Application of a Machine-Aided Technique for Instantaneous Gas Leak Detection: A Case Study of Real-Time Modeling for JK-52 Gas Processing Plant

Many fluid leak detection mechanisms rely on observation of volume changes and physical evidence of leak, which may take hours, days and sometimes weeks or months to be seen. This is a concern in gas plants where the proximity of the leakage may constitute environmental pollution as well as health hazards for personnel in the vicinity. Economic losses have also resulted from delays in mitigating a gas leak problem due to late detection.

This study applies a machine learning technique to develop an algorithm that can detect gas leak in real-time, where the only possible delay is the lag-time between the inlet gauges at the upstream valve and the outlet gauge at the downstream valve. In this case study of JK-52 gas processing plant, the difference pressure gauge readings were calibrated against the volume of the gas in the inlet section to quantify the leak volume. Because gaseous fluids do not present physical indication of volume, a pressure-based method was used for the detection, where drop in gauge pressure due to de-pressurisation indicate leakage in the absence of recorded gas supply or collection.

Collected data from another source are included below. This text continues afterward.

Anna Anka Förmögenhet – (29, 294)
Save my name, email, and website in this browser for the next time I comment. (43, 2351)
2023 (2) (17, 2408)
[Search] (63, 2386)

Python coding language, using Jupyter and Pycharm Integrated Development Environments (IDEs), was used for the programming. The machine learning algorithm analyses the incoming streaming pressure versus time datasets from the gauges during the residual and ramp-up flow phases to set the acceptable pressure difference cut-off. A minimun difference in gauge reading may be normal within an acceptable error margin. The change in the consistency of reading within this acceptable window defines the tolerance. The system is set-up to blare an alarm when there is leakage, usually based on a cut-off or tolerance, to be detected by the machine-aided process.